Smart Classification

Beginning in FileCloud 23.232, an updated version of the Smart Classification user interface is available. This section of the documentation covers the new user interface. If you prefer to use the classic user interface, see Smart Classification Classic.

Smart Classification is only available for Advanced licenses, or Essentials licenses with CCE+PATTERNSEARCH components. For information on the different license types, read about the key features on the Pricing page.

Smart Classification in FileCloud

FileCloud's Smart Classification system (also referred to as the content classification engine or CCE) searches for files with specific content or content patterns and tags them with metadata values. Once the files are marked with metadata, they can be identified for further actions, such as processing in FileCloud's data leak prevention (DLP) system.

To use Smart Classification, set up rules that search for content in files and apply metadata to them depending on the search results. When rules are initially enabled, they apply to files added before the rules were created. After that, they apply to newly added and uploaded files. 

Example:

You create a rule to mark all files that contain content with 6 consecutive numbers by setting their metadata field CompanyID to yes. Smart Classification  tries to locate instances of 6 consecutive numbers in the content of each new and modified file in FileCloud, and when it finds a match, sets the file's CompanyID metadata field to yes.  Now, FileCloud's Smart DLP can prevent files with CompanyID=yes from being read and downloaded.

Setting up Smart Classification

To set up content classification, you create rules in the Add Content Classification Rule wizard. These rules specify the patterns to match and the metadata to apply to files if a pattern is matched or is not matched.


The saved rules appear in the Smart Classification screen.


When a rule runs, it applies metadata to files with content that match its conditions:


Other FileCloud operations look at this metadata to perform their actions. For example, Smart DLP can prevent a file from being downloaded if CompanyID is set to yes. Or a search can return all files where CompanyID is set to no.
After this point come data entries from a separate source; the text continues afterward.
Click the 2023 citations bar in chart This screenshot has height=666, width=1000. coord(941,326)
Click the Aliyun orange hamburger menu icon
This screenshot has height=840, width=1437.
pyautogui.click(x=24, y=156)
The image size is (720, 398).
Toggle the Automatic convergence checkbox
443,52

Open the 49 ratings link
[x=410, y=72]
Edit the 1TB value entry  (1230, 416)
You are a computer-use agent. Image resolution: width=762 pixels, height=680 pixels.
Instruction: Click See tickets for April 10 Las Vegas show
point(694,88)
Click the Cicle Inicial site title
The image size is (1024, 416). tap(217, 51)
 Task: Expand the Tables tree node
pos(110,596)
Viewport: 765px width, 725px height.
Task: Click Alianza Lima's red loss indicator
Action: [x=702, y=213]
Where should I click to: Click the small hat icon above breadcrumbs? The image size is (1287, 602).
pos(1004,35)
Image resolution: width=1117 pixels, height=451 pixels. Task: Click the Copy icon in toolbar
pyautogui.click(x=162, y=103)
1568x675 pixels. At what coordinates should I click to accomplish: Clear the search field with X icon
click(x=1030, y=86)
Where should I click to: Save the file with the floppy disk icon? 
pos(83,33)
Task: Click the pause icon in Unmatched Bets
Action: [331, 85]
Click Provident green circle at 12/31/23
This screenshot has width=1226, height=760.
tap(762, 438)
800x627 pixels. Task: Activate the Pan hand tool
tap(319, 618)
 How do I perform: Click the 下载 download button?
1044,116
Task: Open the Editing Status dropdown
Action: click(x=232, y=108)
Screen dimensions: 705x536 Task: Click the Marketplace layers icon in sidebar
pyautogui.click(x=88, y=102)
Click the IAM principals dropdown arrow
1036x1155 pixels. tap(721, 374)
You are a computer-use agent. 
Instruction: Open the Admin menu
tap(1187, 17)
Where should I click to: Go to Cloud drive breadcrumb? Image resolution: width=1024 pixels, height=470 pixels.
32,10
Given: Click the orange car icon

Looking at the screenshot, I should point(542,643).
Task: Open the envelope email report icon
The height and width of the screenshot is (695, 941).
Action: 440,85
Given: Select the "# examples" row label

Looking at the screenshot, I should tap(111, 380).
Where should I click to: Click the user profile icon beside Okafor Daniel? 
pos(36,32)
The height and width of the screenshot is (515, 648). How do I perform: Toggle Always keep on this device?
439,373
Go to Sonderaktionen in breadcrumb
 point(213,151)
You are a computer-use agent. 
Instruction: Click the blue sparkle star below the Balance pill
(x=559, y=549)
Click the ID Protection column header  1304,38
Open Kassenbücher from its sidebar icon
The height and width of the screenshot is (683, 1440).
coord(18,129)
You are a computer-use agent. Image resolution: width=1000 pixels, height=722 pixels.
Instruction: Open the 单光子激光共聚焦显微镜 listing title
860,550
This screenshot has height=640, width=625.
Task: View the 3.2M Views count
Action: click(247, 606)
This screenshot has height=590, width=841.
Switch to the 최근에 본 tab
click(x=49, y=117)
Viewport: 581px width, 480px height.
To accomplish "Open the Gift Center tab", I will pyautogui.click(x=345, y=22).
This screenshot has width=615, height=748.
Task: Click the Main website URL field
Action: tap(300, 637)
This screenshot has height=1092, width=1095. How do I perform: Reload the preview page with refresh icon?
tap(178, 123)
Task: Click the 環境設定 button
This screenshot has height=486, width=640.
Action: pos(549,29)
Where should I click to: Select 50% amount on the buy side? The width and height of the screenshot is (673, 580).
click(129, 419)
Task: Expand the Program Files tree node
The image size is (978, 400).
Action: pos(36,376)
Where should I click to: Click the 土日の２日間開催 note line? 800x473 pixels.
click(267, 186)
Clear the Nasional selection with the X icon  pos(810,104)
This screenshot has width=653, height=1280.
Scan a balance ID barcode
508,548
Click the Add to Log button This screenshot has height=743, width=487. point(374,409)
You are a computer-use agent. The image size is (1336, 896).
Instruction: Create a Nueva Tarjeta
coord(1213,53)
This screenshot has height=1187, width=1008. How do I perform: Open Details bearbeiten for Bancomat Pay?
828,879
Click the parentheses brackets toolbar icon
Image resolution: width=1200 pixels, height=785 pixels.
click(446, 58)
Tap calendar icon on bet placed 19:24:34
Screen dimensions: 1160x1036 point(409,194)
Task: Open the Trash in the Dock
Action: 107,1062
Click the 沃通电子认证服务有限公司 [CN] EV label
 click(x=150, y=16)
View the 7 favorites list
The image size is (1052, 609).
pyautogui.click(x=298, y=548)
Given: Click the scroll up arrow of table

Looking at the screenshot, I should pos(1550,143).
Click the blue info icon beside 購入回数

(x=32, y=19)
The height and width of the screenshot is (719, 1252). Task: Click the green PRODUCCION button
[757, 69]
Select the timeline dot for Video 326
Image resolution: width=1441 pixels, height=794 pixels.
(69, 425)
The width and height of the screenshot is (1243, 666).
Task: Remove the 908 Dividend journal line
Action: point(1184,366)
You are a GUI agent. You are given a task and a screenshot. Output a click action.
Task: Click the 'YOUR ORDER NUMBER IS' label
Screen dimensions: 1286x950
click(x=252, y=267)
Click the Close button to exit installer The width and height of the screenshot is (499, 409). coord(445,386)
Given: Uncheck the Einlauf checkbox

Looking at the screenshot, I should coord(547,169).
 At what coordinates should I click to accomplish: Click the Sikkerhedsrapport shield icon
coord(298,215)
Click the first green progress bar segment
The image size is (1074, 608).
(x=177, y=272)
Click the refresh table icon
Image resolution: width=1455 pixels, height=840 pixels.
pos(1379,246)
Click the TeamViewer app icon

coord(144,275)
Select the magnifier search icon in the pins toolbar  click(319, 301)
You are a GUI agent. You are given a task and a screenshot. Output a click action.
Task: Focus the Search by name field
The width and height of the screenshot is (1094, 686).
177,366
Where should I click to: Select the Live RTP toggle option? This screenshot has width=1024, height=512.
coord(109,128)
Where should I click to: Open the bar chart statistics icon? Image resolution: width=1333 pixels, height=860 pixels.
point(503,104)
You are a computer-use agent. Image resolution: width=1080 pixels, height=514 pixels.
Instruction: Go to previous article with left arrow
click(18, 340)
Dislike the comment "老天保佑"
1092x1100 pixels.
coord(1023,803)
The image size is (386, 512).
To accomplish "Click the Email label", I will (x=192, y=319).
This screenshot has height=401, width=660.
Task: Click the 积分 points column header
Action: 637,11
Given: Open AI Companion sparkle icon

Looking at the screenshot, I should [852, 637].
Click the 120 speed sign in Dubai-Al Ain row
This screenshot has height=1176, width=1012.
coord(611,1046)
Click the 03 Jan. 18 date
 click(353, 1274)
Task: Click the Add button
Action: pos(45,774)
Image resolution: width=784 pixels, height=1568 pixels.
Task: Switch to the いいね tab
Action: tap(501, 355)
Running content classification rules

To automate and schedule running of content classification rules, you must set up a Cron Job. You can also run a rule manually from the Smart Classification screen..

Requirements

  • Smart classification will only function properly if Solr is configured in your system and your storage has been indexed.
  • Since files greater than 10 MB cannot be indexed by Solr, files greater than 10 MB are not available for Smart Classification.
  • Administrators must have created at least one set of metadata for the Smart Classification process to operate.